Please give us some more details on PMQ for Two. How did you develop it, and what sets it apart from the rest?
"PMQ for Two" started when my husband and I moved into our first military housing. They used to be known as Private Married Quarters (PMQs) in Canada, and there were just two of us moving into them. The blog started as a place to share exceptionally affordable DIYs to make rentals feel like home. As my style evolved, it was less about military housing and more about rentals. We've owned our own home for a few years now (and just moved into a new build!), so while my projects are no longer necessarily renter-focused, they focus entirely on style and quality.
Was this project a new build or remodel? Were there specific rooms that were more challenging than others?
It was a new build! As a military family, we're always moving. In our community, people talk about their "forever home," and that's the one you'll retire into once life in the military community is over. Most choose to build that forever home.

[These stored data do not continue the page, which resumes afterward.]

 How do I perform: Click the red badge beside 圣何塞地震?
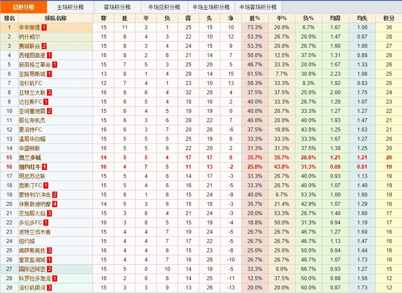[x=50, y=111]
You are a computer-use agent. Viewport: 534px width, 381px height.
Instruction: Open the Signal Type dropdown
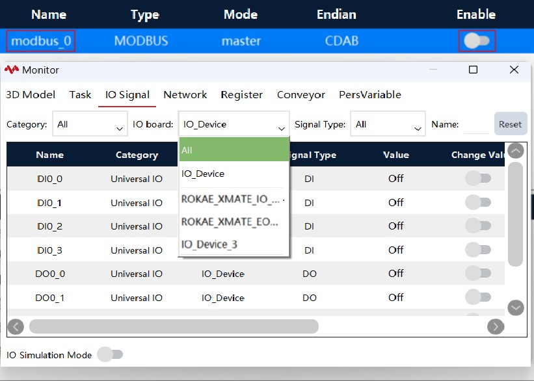(x=388, y=124)
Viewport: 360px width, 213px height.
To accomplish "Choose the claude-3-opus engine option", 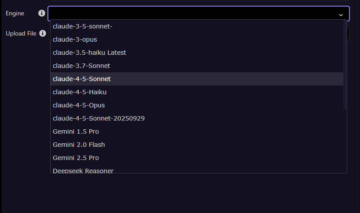I will 75,39.
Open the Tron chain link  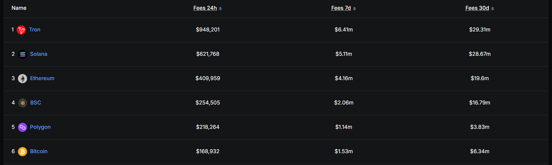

Given all that we've learned along the way with our home renovations and DIYs, we know the learning curve on some things can be steep. We didn't want to build a home for the first time and have it be our forever home. So with a few years left at this current location, we decided to tackle a build as a learning experience.

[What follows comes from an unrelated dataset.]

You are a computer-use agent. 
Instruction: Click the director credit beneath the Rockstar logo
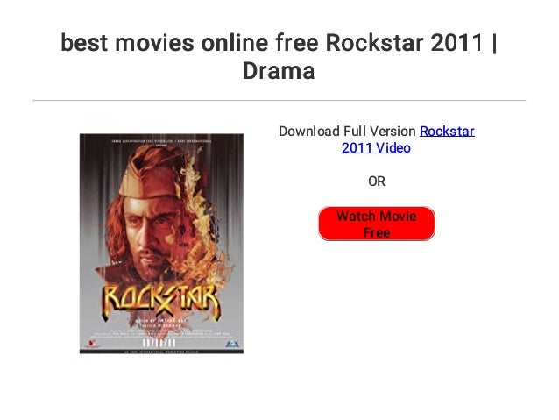tap(161, 321)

The entire build was challenging for a variety of reasons. Covid, supply chain issues, problems with our build team, etc. It was an incredibly valuable experience, and we're over the moon with how the house turned out, but we learned a lot.

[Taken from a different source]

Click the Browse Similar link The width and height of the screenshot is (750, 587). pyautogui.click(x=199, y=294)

How did you choose the hardware featured in this project? What attracted you to Viaggio Hardware?
We chose hardware with great care. Door hardware, especially, was going to be seen in every single space, so making sure it captured the stylistic elements we wanted throughout the home was crucial.
We have a very eclectic taste, but this house was a chance to try a more restrained style. We opted for a European farmhouse that meets Scandi modern look, so the hardware choices had to suit both.
We opted for a black finish because brass didn't feel suitable for this space. And we went with circular knobs and square backplates because of the contrast the two shapes provided. They tied the scandi modern/mid-century angle to the shaker-style doors on which they sat. The visual tension created is a stunning balance of form and style.
How long did this project take to complete?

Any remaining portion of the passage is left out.